Passage to read
>> Begin

Further Evaluation of Christian Reconstructionism

Introduction

The previous article in this series focused on several problems related to the Reconstructionist view of history and eschatology. The present article examines problems related to other areas of Reconstructionism.

The Reconstructionist View of Matthew 24 and the Book of the Revelation

Some Reconstructionists teach that Matthew 24 and the Book of the Revelation are not about the Second Coming of Christ. Instead, they say that they are prophecies about the 70 A.D. destruction of Jerusalem and Israel as a national entity. They teach that the Great Tribulation to which Christ referred in Matthew 24:21 transpired when Israel fell as a nation in 70 A.D. Therefore, the description of “the Son of man coming in the clouds of heaven with power and great glory” (Mt. 24:30) is a reference, not to Christ’s physical return to earth at His Second Coming, but to a coming in divine judgment upon Jerusalem and Israel in 70 A.D. They further contend that the word coming in the Book of the Revelation never refers to the physical return of Christ to earth at His Second Coming. Even Revelation 19 does not present the Second Coming. Instead, it refers to the spread of the gospel throughout the world between the First and Second Comings.

This view has serious problems. First, since the view regards the Great Tribulation as a reference to the fall of Israel as a nation in 70 A.D., and since it considers the coming of the Son of man in the clouds of heaven to be a reference to divine judgment upon Jerusalem and Israel in 70 A.D., then this view appears to consider the coming of the Son of man in Matthew 24:30 to be either equal to, at the same time as, or the cause of the Great Tribulation. But Jesus clearly indicated that the coming of the Son of man in the clouds of heaven would take place “after” the Great Tribulation (Mt. 24:29–30); therefore, it cannot be equal to, at the same time as, or the cause of the Great Tribulation. Thus, if the Great Tribulation transpired when Israel fell as a nation in 70 A.D., then the coming of the Son of man in Matthew 24:30 cannot be a coming in judgment upon Jerusalem and Israel in 70 A.D.

>> End

Tasks
(a) Please rewrite the paragraph of the article on Christian Reconstructionism that begins "Some Reconstructionists teach" as a short bulleted list, keeping its main facts.
(b) Answer these questions from the article on Christian Reconstructionism:
(i) What did the previous article in the series focus on?
(ii) What do some Reconstructionists say Revelation 19 refers to?
(iii) According to the article, when did Jesus indicate the coming of the Son of man in the clouds of heaven would take place in relation to the Great Tribulation?

Dataset section
>> Begin

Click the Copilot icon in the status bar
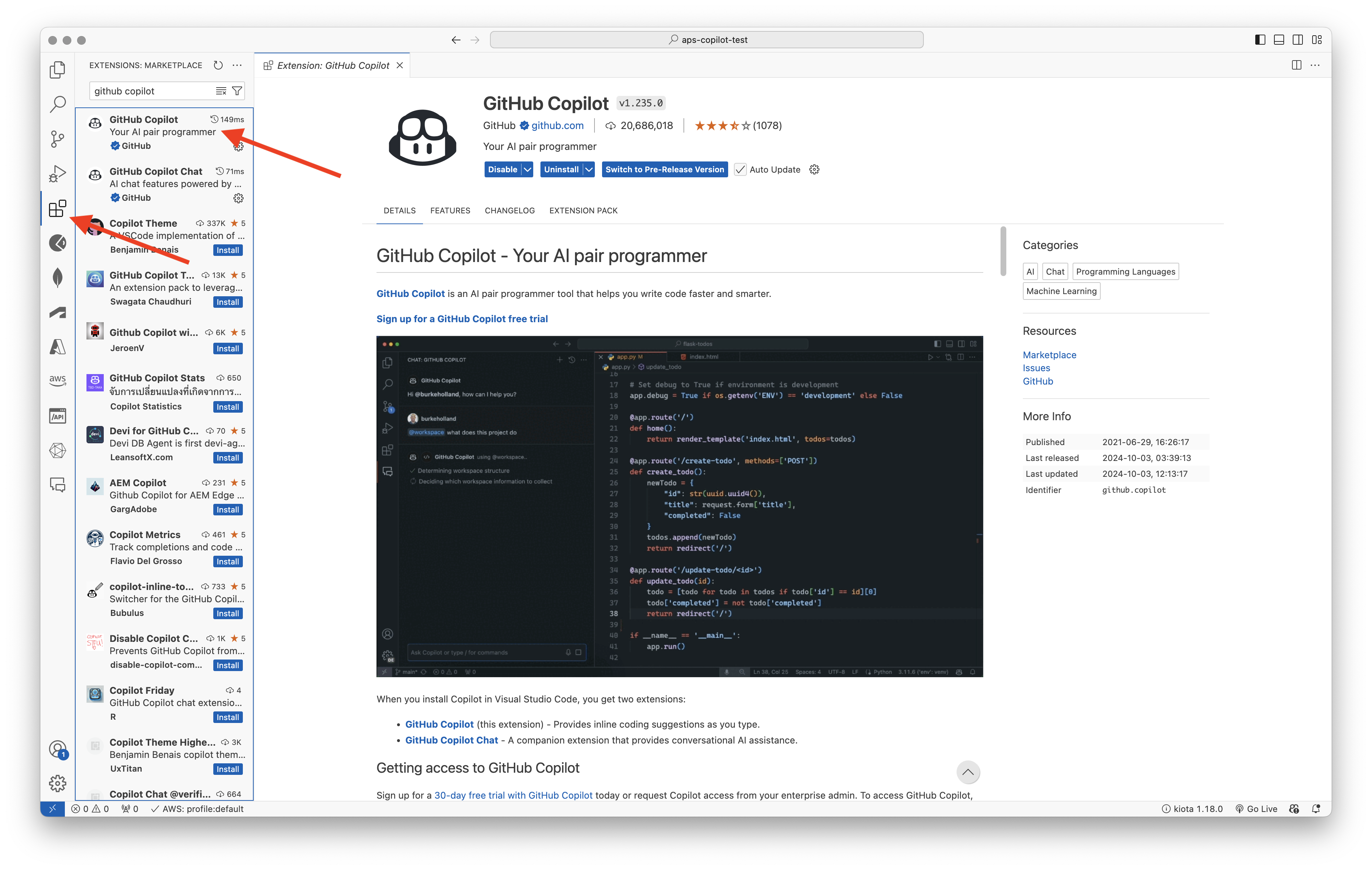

>> End

Results of the exercise
(a)
- Some Reconstructionists hold that Matthew 24 and the Book of the Revelation are not about Christ's Second Coming but prophesy the 70 A.D. destruction of Jerusalem and of Israel as a nation.
- They place the Great Tribulation of Matthew 24:21 at Israel's fall as a nation in 70 A.D.
- They read "the Son of man coming in the clouds of heaven with power and great glory" (Mt. 24:30) as a coming in divine judgment on Jerusalem and Israel in 70 A.D., not as Christ's physical return.
- They claim that "coming" in Revelation never means Christ's physical return at the Second Coming.
- They take even Revelation 19 to describe the spread of the gospel throughout the world between the First and Second Comings.

(b)
(i) Several problems related to the Reconstructionist view of history and eschatology.
(ii) The spread of the gospel throughout the world between the First and Second Comings.
(iii) After the Great Tribulation (Mt. 24:29–30).